## TASK PROMPT
Print every line below without adding or leaving out a single word.

## RECORDS PROVIDED
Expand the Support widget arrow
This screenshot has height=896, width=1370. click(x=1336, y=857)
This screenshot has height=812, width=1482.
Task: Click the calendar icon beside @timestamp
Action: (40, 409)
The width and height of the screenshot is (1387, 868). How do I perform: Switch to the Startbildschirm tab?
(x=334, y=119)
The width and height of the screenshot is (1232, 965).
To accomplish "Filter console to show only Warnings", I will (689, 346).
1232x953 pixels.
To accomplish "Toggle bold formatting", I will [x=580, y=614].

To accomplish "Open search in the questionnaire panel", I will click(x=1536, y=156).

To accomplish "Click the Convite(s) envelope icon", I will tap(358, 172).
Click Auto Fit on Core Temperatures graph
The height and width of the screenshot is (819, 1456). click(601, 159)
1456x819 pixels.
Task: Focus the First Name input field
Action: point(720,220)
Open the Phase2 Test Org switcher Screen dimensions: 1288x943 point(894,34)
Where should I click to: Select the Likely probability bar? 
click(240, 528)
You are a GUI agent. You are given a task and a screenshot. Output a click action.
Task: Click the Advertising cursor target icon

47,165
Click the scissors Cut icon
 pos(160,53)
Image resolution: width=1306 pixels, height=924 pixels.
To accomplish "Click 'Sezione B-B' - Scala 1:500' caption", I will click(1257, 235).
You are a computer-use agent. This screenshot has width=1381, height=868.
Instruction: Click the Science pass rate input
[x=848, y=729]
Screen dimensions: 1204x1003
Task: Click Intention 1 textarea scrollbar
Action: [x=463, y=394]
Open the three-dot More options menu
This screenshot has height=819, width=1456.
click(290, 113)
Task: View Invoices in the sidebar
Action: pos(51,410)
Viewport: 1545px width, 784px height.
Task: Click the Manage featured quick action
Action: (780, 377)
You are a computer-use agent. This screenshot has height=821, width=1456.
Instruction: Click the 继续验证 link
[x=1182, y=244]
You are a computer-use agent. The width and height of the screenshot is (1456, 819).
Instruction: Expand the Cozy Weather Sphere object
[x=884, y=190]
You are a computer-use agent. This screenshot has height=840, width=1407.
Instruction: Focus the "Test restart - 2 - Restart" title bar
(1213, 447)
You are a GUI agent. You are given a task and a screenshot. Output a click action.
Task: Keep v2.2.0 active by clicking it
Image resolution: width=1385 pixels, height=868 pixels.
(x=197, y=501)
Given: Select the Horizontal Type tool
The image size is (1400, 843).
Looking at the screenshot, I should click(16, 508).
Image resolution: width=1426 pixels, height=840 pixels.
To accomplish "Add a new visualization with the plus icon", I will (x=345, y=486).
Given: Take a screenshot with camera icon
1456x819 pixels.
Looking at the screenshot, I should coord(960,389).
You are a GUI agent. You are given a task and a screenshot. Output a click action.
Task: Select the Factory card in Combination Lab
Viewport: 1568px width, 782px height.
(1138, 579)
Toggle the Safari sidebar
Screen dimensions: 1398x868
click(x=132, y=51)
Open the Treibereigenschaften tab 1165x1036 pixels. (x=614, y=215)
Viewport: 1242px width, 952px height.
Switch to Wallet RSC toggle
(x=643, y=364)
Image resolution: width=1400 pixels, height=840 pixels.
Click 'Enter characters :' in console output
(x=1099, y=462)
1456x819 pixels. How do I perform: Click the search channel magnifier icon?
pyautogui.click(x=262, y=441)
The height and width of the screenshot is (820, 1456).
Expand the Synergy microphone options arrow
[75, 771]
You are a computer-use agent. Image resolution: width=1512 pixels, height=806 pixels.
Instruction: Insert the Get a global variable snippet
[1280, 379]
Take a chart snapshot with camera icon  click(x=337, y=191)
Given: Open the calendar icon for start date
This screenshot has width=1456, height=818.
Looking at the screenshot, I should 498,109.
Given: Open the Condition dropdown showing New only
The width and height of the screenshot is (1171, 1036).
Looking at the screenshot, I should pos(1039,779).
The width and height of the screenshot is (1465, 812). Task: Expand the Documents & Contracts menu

## EXERCISE OUTPUT
Expand the Support widget arrow
This screenshot has height=896, width=1370. click(x=1336, y=857)
This screenshot has height=812, width=1482.
Task: Click the calendar icon beside @timestamp
Action: (40, 409)
The width and height of the screenshot is (1387, 868). How do I perform: Switch to the Startbildschirm tab?
(x=334, y=119)
The width and height of the screenshot is (1232, 965).
To accomplish "Filter console to show only Warnings", I will (689, 346).
1232x953 pixels.
To accomplish "Toggle bold formatting", I will [x=580, y=614].

To accomplish "Open search in the questionnaire panel", I will click(x=1536, y=156).

To accomplish "Click the Convite(s) envelope icon", I will tap(358, 172).
Click Auto Fit on Core Temperatures graph
The height and width of the screenshot is (819, 1456). click(601, 159)
1456x819 pixels.
Task: Focus the First Name input field
Action: point(720,220)
Open the Phase2 Test Org switcher Screen dimensions: 1288x943 point(894,34)
Where should I click to: Select the Likely probability bar? 
click(240, 528)
You are a GUI agent. You are given a task and a screenshot. Output a click action.
Task: Click the Advertising cursor target icon

47,165
Click the scissors Cut icon
 pos(160,53)
Image resolution: width=1306 pixels, height=924 pixels.
To accomplish "Click 'Sezione B-B' - Scala 1:500' caption", I will click(1257, 235).
You are a computer-use agent. This screenshot has width=1381, height=868.
Instruction: Click the Science pass rate input
[x=848, y=729]
Screen dimensions: 1204x1003
Task: Click Intention 1 textarea scrollbar
Action: [x=463, y=394]
Open the three-dot More options menu
This screenshot has height=819, width=1456.
click(290, 113)
Task: View Invoices in the sidebar
Action: pos(51,410)
Viewport: 1545px width, 784px height.
Task: Click the Manage featured quick action
Action: (780, 377)
You are a computer-use agent. This screenshot has height=821, width=1456.
Instruction: Click the 继续验证 link
[x=1182, y=244]
You are a computer-use agent. The width and height of the screenshot is (1456, 819).
Instruction: Expand the Cozy Weather Sphere object
[x=884, y=190]
You are a computer-use agent. This screenshot has height=840, width=1407.
Instruction: Focus the "Test restart - 2 - Restart" title bar
(1213, 447)
You are a GUI agent. You are given a task and a screenshot. Output a click action.
Task: Keep v2.2.0 active by clicking it
Image resolution: width=1385 pixels, height=868 pixels.
(x=197, y=501)
Given: Select the Horizontal Type tool
The image size is (1400, 843).
Looking at the screenshot, I should click(16, 508).
Image resolution: width=1426 pixels, height=840 pixels.
To accomplish "Add a new visualization with the plus icon", I will (x=345, y=486).
Given: Take a screenshot with camera icon
1456x819 pixels.
Looking at the screenshot, I should coord(960,389).
You are a GUI agent. You are given a task and a screenshot. Output a click action.
Task: Select the Factory card in Combination Lab
Viewport: 1568px width, 782px height.
(1138, 579)
Toggle the Safari sidebar
Screen dimensions: 1398x868
click(x=132, y=51)
Open the Treibereigenschaften tab 1165x1036 pixels. (x=614, y=215)
Viewport: 1242px width, 952px height.
Switch to Wallet RSC toggle
(x=643, y=364)
Image resolution: width=1400 pixels, height=840 pixels.
Click 'Enter characters :' in console output
(x=1099, y=462)
1456x819 pixels. How do I perform: Click the search channel magnifier icon?
pyautogui.click(x=262, y=441)
The height and width of the screenshot is (820, 1456).
Expand the Synergy microphone options arrow
[75, 771]
You are a computer-use agent. Image resolution: width=1512 pixels, height=806 pixels.
Instruction: Insert the Get a global variable snippet
[1280, 379]
Take a chart snapshot with camera icon  click(x=337, y=191)
Given: Open the calendar icon for start date
This screenshot has width=1456, height=818.
Looking at the screenshot, I should 498,109.
Given: Open the Condition dropdown showing New only
The width and height of the screenshot is (1171, 1036).
Looking at the screenshot, I should pos(1039,779).
The width and height of the screenshot is (1465, 812). Task: Expand the Documents & Contracts menu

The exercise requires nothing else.